Estudantes da UVA criam aplicativo para a Bienal do Livro

 

Bian e Leonardo não desistiram do projeto apesar da complexidade do desenvolvimento de aplicativos

Bian Medeiros e Leonardo Trotta são da equipe que desenvolveu o aplicativo ‘UVA na Bienal’. Foto: Jefferson Alves

Toda a programação da 18ª Bienal Internacional do Livro no Rio na palma da mão. Para facilitar a vida de quem está visitando o maior evento literário do país, estudantes do curso de Ciência da Computação da Universidade Veiga de Almeida (UVA) criaram o aplicativo “UVA na Bienal”. O app traz informações sobre palestras, debates e demais atividades da Bienal. Também contém uma área para interação entre usuários, além de outras funcionalidades.

“A ideia era mostrar o quanto os alunos são bons no que fazem, produzindo algo que tivesse a ver com o evento e que fosse interessante para quem está visitando”, explica a gerente de Comunicação Institucional da Rede Ilumno, Cecília Seabra.

O aplicativo foi desenvolvido por alunos do Programa de Iniciação Científica (PIC) da universidade. O coordenador do projeto, professor Carlos Augusto Sicsú, explica que o foco era o aprendizado dos estudantes, além da possibilidade de criar uma ferramenta de auxílio aos visitantes da Bienal.
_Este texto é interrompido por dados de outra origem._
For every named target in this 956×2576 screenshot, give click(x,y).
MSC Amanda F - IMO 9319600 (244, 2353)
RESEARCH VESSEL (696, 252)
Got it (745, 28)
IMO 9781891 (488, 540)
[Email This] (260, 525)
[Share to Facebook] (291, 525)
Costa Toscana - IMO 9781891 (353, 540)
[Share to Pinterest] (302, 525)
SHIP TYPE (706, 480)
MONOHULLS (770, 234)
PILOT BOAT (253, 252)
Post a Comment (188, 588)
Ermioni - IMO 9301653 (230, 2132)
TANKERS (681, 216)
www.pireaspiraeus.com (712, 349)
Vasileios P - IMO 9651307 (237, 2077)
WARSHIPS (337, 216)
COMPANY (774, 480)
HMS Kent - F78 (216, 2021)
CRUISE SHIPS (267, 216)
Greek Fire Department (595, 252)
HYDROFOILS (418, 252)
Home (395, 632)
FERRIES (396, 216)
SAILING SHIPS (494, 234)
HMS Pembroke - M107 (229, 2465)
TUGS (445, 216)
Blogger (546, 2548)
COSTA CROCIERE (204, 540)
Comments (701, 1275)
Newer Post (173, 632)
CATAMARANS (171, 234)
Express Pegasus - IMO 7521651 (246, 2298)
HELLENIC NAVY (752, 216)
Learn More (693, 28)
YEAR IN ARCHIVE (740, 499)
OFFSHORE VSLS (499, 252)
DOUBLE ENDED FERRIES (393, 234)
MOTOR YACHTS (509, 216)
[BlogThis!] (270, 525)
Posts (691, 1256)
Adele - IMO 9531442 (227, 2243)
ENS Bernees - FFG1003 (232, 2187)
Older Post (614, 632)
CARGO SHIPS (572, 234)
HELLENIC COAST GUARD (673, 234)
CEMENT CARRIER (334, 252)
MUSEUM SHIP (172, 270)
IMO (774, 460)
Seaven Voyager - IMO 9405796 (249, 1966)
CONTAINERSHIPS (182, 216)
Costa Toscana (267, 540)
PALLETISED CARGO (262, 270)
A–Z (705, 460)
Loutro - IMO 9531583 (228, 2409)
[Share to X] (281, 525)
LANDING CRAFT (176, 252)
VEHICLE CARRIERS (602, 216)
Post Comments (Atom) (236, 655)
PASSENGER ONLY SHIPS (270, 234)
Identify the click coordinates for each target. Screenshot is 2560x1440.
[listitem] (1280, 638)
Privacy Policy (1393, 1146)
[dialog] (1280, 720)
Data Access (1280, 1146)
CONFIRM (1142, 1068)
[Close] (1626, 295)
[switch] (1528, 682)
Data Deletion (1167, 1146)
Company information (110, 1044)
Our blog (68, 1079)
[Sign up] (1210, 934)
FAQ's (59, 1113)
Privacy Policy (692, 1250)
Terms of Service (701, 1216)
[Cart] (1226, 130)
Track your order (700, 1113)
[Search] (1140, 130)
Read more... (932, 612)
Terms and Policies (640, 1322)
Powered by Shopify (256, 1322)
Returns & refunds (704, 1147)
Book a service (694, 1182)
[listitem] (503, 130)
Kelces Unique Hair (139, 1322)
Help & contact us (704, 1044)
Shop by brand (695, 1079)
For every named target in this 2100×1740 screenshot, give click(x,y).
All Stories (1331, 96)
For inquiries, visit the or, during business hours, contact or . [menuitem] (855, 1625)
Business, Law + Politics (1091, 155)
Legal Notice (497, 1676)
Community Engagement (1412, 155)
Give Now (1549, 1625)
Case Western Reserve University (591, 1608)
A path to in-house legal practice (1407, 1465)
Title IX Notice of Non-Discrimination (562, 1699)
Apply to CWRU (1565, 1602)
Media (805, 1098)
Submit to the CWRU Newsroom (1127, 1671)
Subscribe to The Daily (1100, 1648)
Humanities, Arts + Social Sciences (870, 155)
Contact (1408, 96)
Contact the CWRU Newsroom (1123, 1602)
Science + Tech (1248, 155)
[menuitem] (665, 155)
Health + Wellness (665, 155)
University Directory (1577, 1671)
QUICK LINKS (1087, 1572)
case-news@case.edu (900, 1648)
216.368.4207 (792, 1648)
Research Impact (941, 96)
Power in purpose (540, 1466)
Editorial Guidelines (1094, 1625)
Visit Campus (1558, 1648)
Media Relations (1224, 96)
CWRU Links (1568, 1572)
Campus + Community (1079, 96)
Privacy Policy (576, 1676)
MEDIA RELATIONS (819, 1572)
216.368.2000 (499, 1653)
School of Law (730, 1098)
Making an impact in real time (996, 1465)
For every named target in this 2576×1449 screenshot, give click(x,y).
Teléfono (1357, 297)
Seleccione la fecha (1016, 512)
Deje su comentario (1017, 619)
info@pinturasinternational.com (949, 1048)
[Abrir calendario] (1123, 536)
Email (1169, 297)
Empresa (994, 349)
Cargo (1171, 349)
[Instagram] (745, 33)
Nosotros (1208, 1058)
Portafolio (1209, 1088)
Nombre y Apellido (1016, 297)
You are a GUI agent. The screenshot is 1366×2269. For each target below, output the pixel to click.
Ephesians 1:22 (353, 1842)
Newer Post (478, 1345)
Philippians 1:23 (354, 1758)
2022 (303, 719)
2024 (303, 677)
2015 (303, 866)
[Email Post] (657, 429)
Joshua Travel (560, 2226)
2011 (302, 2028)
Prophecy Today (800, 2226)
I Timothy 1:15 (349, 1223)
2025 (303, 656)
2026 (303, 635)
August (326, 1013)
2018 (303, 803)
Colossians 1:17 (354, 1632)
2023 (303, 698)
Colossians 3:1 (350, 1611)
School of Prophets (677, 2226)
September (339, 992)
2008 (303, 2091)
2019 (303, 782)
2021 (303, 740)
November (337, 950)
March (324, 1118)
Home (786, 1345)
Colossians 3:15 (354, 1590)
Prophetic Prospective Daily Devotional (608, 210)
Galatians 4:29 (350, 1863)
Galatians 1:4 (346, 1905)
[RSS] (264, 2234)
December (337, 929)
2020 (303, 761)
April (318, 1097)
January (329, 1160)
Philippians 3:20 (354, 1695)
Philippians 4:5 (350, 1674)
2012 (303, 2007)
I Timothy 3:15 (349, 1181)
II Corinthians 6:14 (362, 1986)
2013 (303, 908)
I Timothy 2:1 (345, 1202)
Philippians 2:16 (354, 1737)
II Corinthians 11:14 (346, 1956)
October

Para ele, fazer o aplicativo para o evento foi uma forma de colocar em prática a teoria:

“Significa mostrar o que os alunos muitas vezes aprendem de forma teórica ou com pouca aplicação da prática, em função do tempo e das características que uma disciplina no curso exige”.

Versão para Android

O exercício pode levar os jovens desenvolvedores do app a voltarem nos próximos anos com uma versão oficial do evento e para todas as plataformas. Por enquanto, o “UVA na Bienal” está disponível apenas para usuários do sistema Android. O download deve ser feito por meio do site do coordenador do experimento (Clique para baixar: http://www.profsicsu.com.br/images/UVAnaBienal.apk), já que o app não está disponível na loja virtual.

O aplicativo demorou aproximadamente três semanas para ficar pronto. O estudante Leonardo Trotta contou que, apesar do pouco tempo, aceitou o desafio de imediato para participar do projeto. A preocupação com o resultado era grande, mas ele não desistiu:

“Desenvolvemos para que as pessoas se sintam bem e confortáveis ao utilizá-lo. Que o usem como entretenimento também e que, sobretudo, facilite a integração com a programação da Bienal”.

Quem também não deixou a ansiedade atrapalhar foi Bian Medeiros, outro integrante da equipe. Ele conta que foi da euforia, no início do projeto, ao medo de não conseguir terminar a tempo por conta da etapa de armazenamento de dados: “É muito difícil. Agora, eu me sinto aliviado, porque a experiência está valendo a pena. O conhecimento e o peso no currículo por ter feito parte dessa equipe são reais”.

Além de Bian Medeiros e Leonardo Trotta, participam do projeto os estudantes Gustavo Santos, Diogo Soares, Isabela Pimenta, Victor Franklin, Pablo Dias, Lucas Lopes e Felipe Pinheiro Araújo, o único que não é aluno de Ciência da Computação; ele faz o curso de Design Gráfico.